### Teks Bacaan
********************
Yang terbaru, misalnya, pernyataan Louis Owien tentang pasien Covid-19 yang meninggal bukan karena virus corona, tapi karena terlalu banyak diberi obat dokter. Beberapa orang setuju dengan pernyataan Louis Owien dan diam-diam menjadi pengikut dan menyebarkan gagasan-gagasannya dengan penuh kepercayaan diri. Di luar pernyataan Louis Owien, beberapa kalangan masyarakat percaya, kematian yang datang kepada orang-orang yang terserang virus corona sebenarnya bukan dipicu oleh virus tersebut, melainkan karena memang sudah dijemput malaikat Izrail. Dua narasi ini mengindikasikan betapa virus corona dipandang sebagai bukan bencana yang mengancam hidup dan kehidupan manusia, yang berarti tidak jauh berbeda dengan virus-virus lainnya. Pilek atau radang paru-paru, misalnya.
********************
### Tugas 1
Jawablah pertanyaan berikut berdasarkan teks bacaan.
(a) Menurut pernyataan Louis Owien, apa yang menyebabkan pasien Covid-19 meninggal?
(b) Apa yang dilakukan beberapa orang yang setuju dengan pernyataan Louis Owien?
(c) Dua penyakit apa yang disebut teks sebagai contoh?
### Tugas 2
Menurut teks bacaan, apa yang ditunjukkan oleh dua narasi tentang kematian orang yang terserang virus corona? Jelaskan dalam satu sampai tiga kalimat.
********************
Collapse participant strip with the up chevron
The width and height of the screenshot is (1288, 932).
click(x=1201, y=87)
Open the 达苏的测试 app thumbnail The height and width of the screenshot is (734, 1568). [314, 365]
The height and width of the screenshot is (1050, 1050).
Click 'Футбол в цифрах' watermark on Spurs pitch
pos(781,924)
********************
### Kotak Jawaban 1
(a) Pasien meninggal karena terlalu banyak diberi obat dokter, bukan karena virus corona.
(b) Mereka diam-diam menjadi pengikut dan menyebarkan gagasan-gagasannya dengan penuh kepercayaan diri.
(c) Pilek dan radang paru-paru.

### Kotak Jawaban 2
Kedua narasi itu menyebut kematian tidak dipicu oleh virus corona. Narasi pertama menyebut penyebabnya terlalu banyak obat dokter, sedangkan narasi kedua menyebut orang itu memang sudah dijemput malaikat Izrail. Hal ini menunjukkan bahwa virus corona tidak dipandang sebagai bencana yang mengancam hidup manusia dan dianggap tidak jauh berbeda dengan virus lain.